Whoops, we need to make the backup script executable:

$ chmod +x hourly/backup

Eventually the script will run, and the backups directory will get these files:

/etc/periodic # ls -l /backups/
total 13508
-rw-r--r--    1 root     root      12839372 Mar 23 20:00 2021-03-23-20:00-wpdb-filez.tar.gz
-rw-r--r--    1 root     root        161065 Mar 23 20:00 2021-03-23-20:00-wpdb.sql.gz

This demonstrates we can use a simple Docker container to manage one or several tasks such as backing up files related to a Wordpress website.

Using the productized version of Wordpress-backup-image just discussed

In the previous section we discussed a container that can be used for backing up a Wordpress container. The usage and contents are almost identical to what was just discussed.

The image, robogeek/crond, is on Docker Hub, and there is further documentation there. This image not only has the mysql-client installed, but also less, gzip and rsync because each might be useful in a backup script.

The docker-compose.yml I have on my server is:

version: '3.8'

services:
    crond:
        image: robogeek/crond:latest
        container_name: crond
        networks:
            - servernet
            - dbnet
        volumes:
            - /opt/SITE1/roots:/var/SITE1:rw
            - /opt/SITE1/scripts/SITE1.backup.sh:/etc/periodic/daily/SITE1:ro
            - /opt/SITE2/roots:/var/SITE2:rw
            - /opt/SITE2/scripts/SITE2.backup.sh:/etc/periodic/daily/SITE2:ro
            - /opt/SITE3/roots:/var/SITE3:rw
            - /opt/SITE3/scripts/SITE3.backup.sh:/etc/periodic/daily/SITE3:ro
            - /home/ubuntu/backups:/backups:rw

networks:
    servernet:
        external:
            name: servernet
    dbnet:
        external:
            name: dbnet

This is a little different from what was shown in the previous section. First, for each site the /opt/SITE-NAME/roots directory contains a directory, /opt/SITE-NAME/root/SITE-DOMAIN, which is the root of the files for the site. Each of the backup scripts knows this.

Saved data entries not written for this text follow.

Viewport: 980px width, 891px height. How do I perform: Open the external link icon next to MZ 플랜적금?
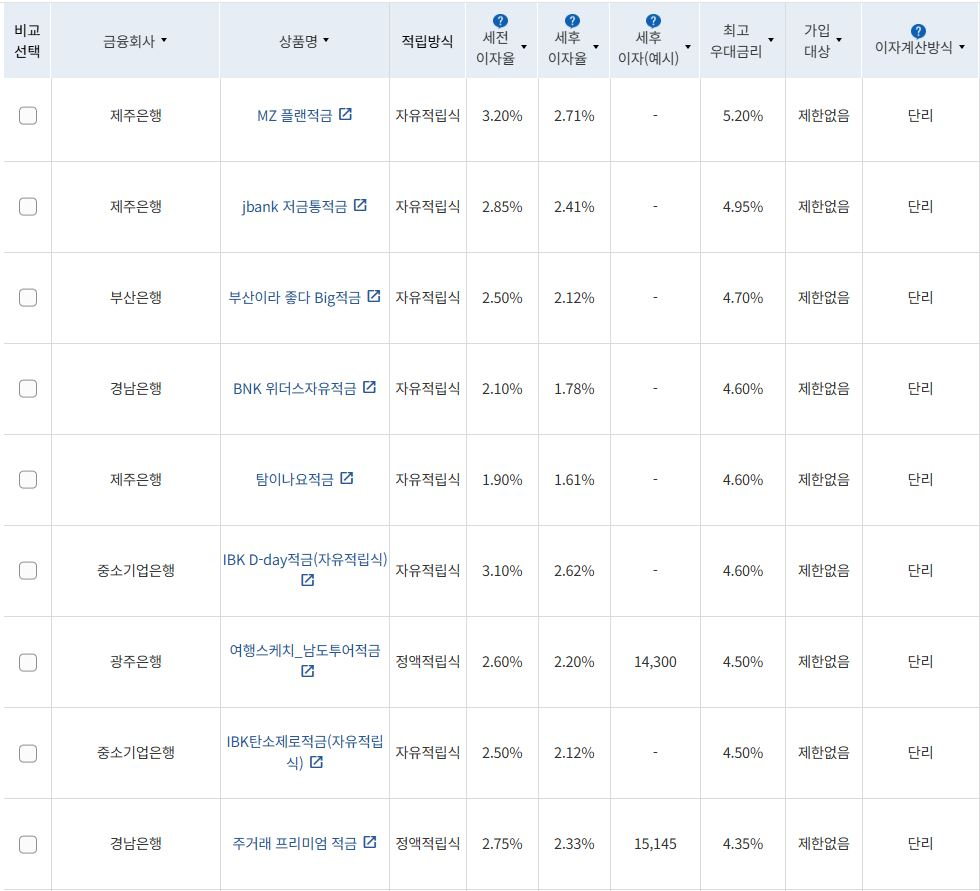(x=347, y=115)
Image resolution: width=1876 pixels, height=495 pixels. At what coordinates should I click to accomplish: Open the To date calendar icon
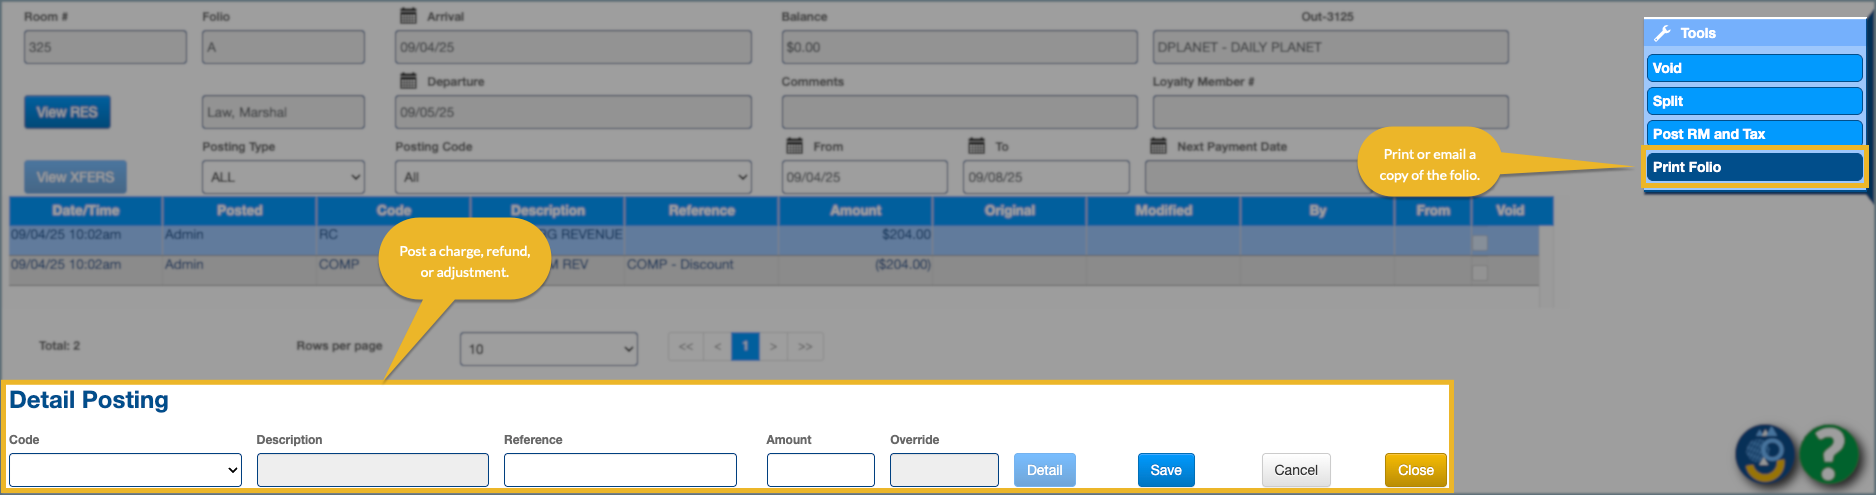click(x=977, y=146)
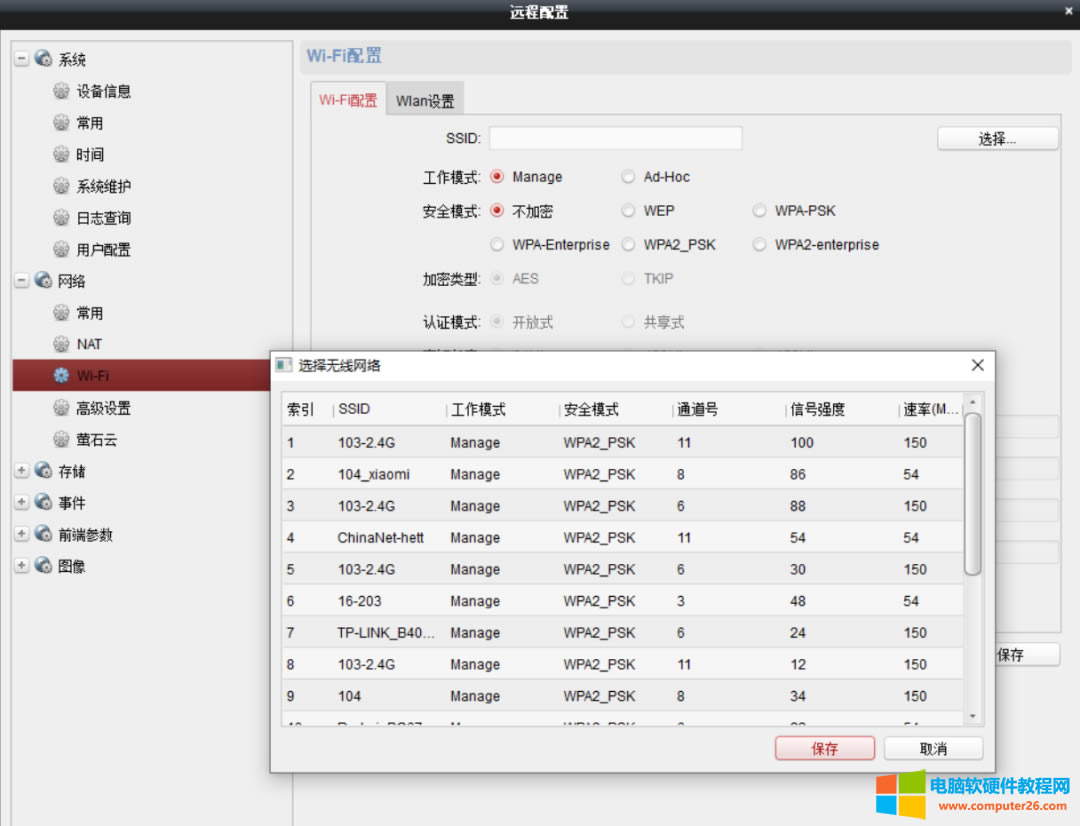Image resolution: width=1080 pixels, height=826 pixels.
Task: Click gear icon beside 设备信息
Action: point(62,91)
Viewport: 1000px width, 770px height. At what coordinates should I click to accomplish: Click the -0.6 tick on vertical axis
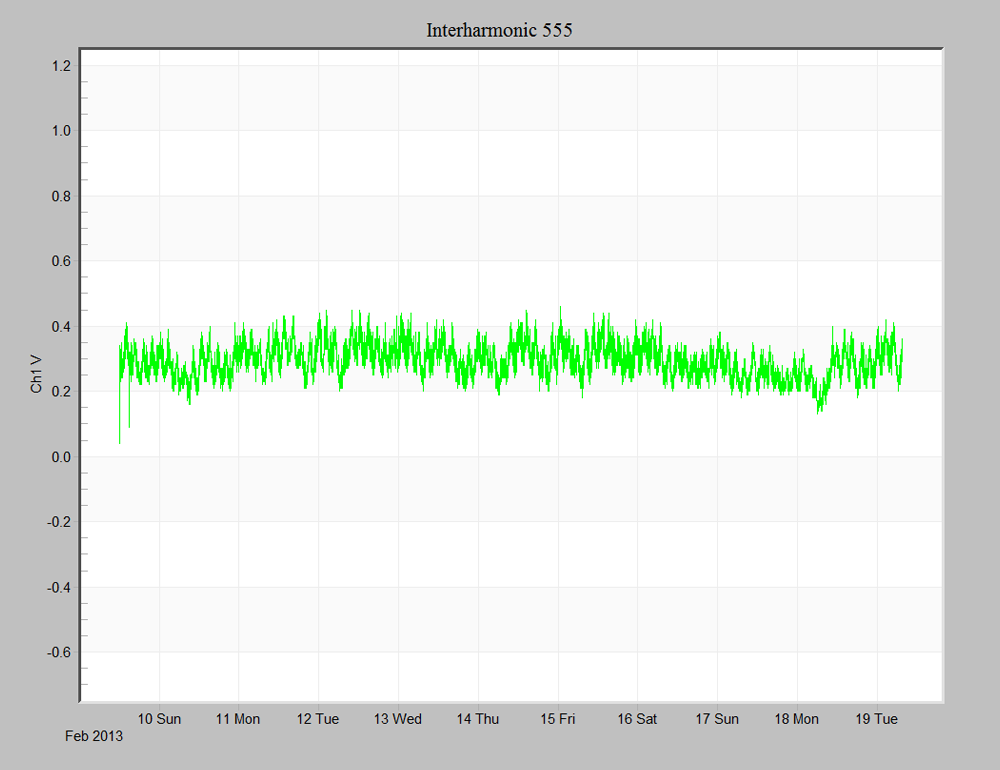[61, 652]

Second, the SITE-NAME.backup.sh script will not execute under the run-parts program, as noted earlier. Therefore it is mounted into the container as /etc/periodic/daily/SITE-NAME.

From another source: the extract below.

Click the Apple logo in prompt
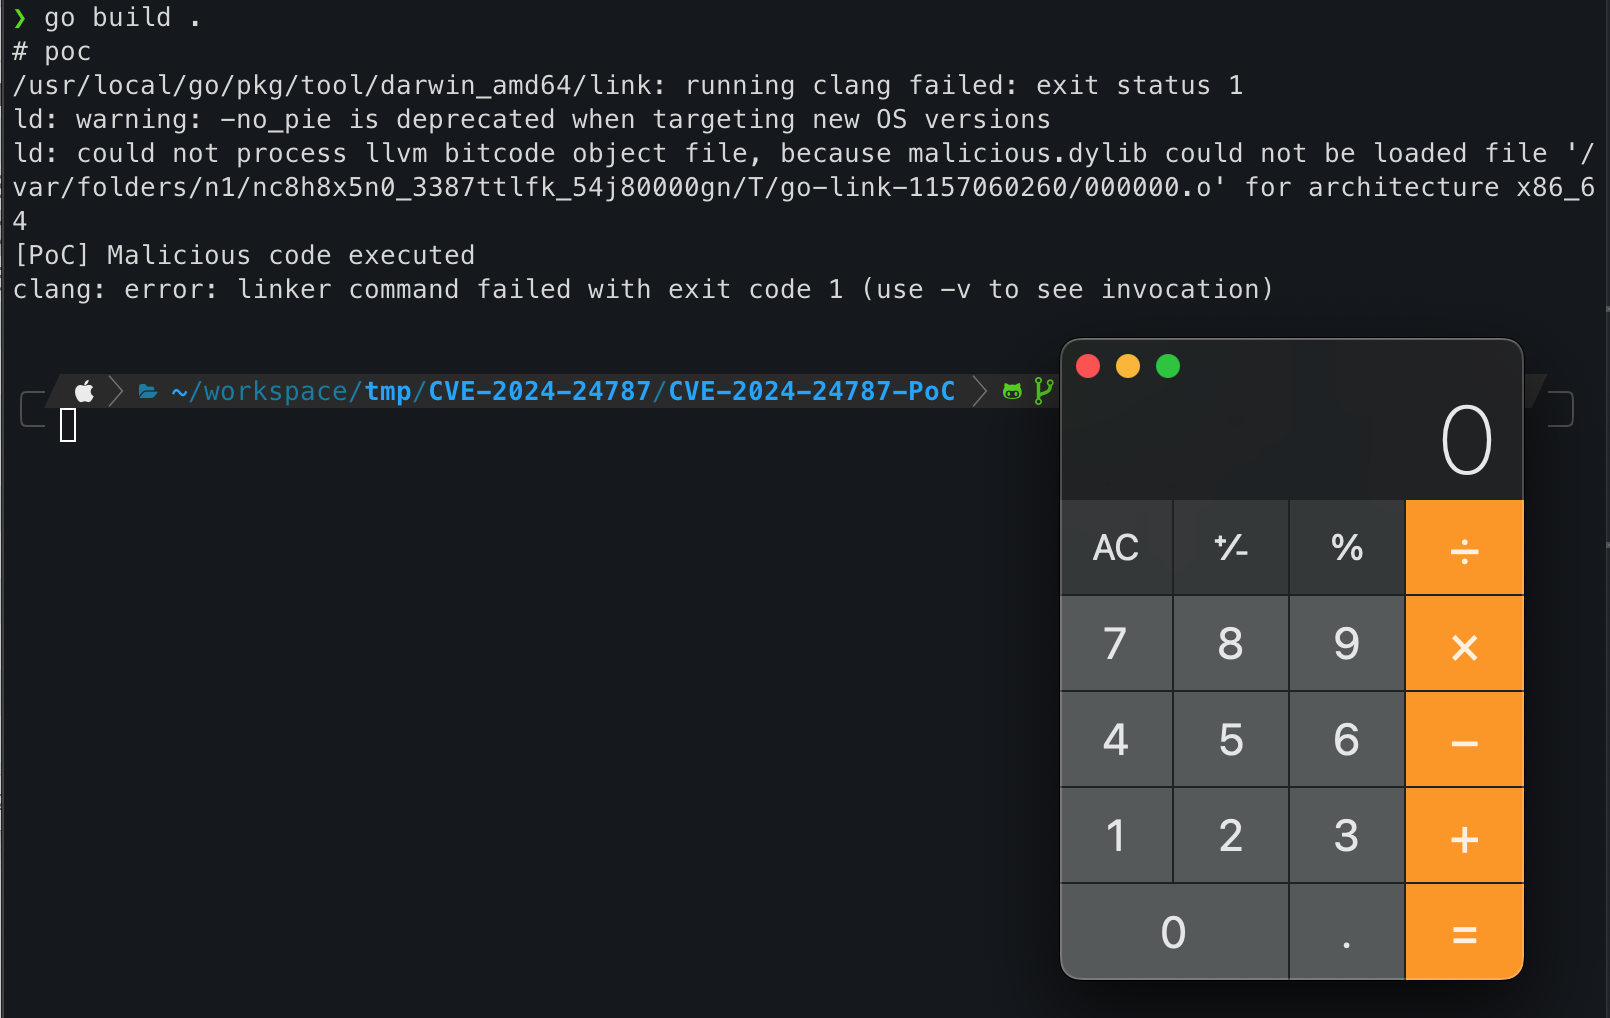The width and height of the screenshot is (1610, 1018). 85,391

Creating a Docker container to run both Cron and NGINX

Now that we have demonstrated what we can do with a simple container solely running Cron, let's try something more complex. Namely a container with NGINX, where we've installed Lets Encrypt tools, and have a Cron job to manage SSL certificate renewal.

Since that's a large task, we have a companion article describing that setup: Manage Letsenrypt HTTPS/SSL certificates with a Docker container using Cron, Nginx, and Certbot

The Dockerfile used there is:

FROM nginx:stable

# Inspiration:
# https://hub.docker.com/r/gaafar/cron/

# Install cron, certbot, bash, plus any other dependencies

RUN apt-get update \
    && apt-get install -y cron bash wget certbot \
    && apt-get update -y \
    && mkdir -p /webroots /scripts \
    && rm -f /etc/nginx/conf.d/default.conf \
    && rm -f /etc/cron.d/certbot

COPY *.sh /scripts/
RUN chmod +x /scripts/*.sh

# /webroots/DOMAIN.TLD/.well-known/... files go here
VOLUME /webroots
# This handles book-keeping files for Letsencrypt
VOLUME /etc/letsencrypt
# This lets folks inject Nginx config files
VOLUME /etc/nginx/conf.d

WORKDIR /scripts

# This installs a Crontab entry which 
# runs "certbot renew" on several days a week at 03:22 AM

RUN echo "22 03 * * 2,7 root /scripts/renew.sh" >/etc/cron.d/certbot-renew

# Run both nginx and cron together
CMD [ "sh", "-c", "cron && nginx -g 'daemon off;'" ]

This Dockerfile does a bunch of setup which should probably be done a little differently. For example, rather than have a Cron job hard coded into the Dockerfile, the /etc/cron.daily directory should be exported to the host machine. Why that directory and not /etc/periodic/daily? The image shown here is a Debian image. It's worth checking whether the certbot package is available for Alpine, and using that instead, in which case we'd use the /etc/periodic/daily directory.

The important part for our discussion is the last line:

# Run both nginx and cron together
CMD [ "sh", "-c", "cron && nginx -g 'daemon off;'" ]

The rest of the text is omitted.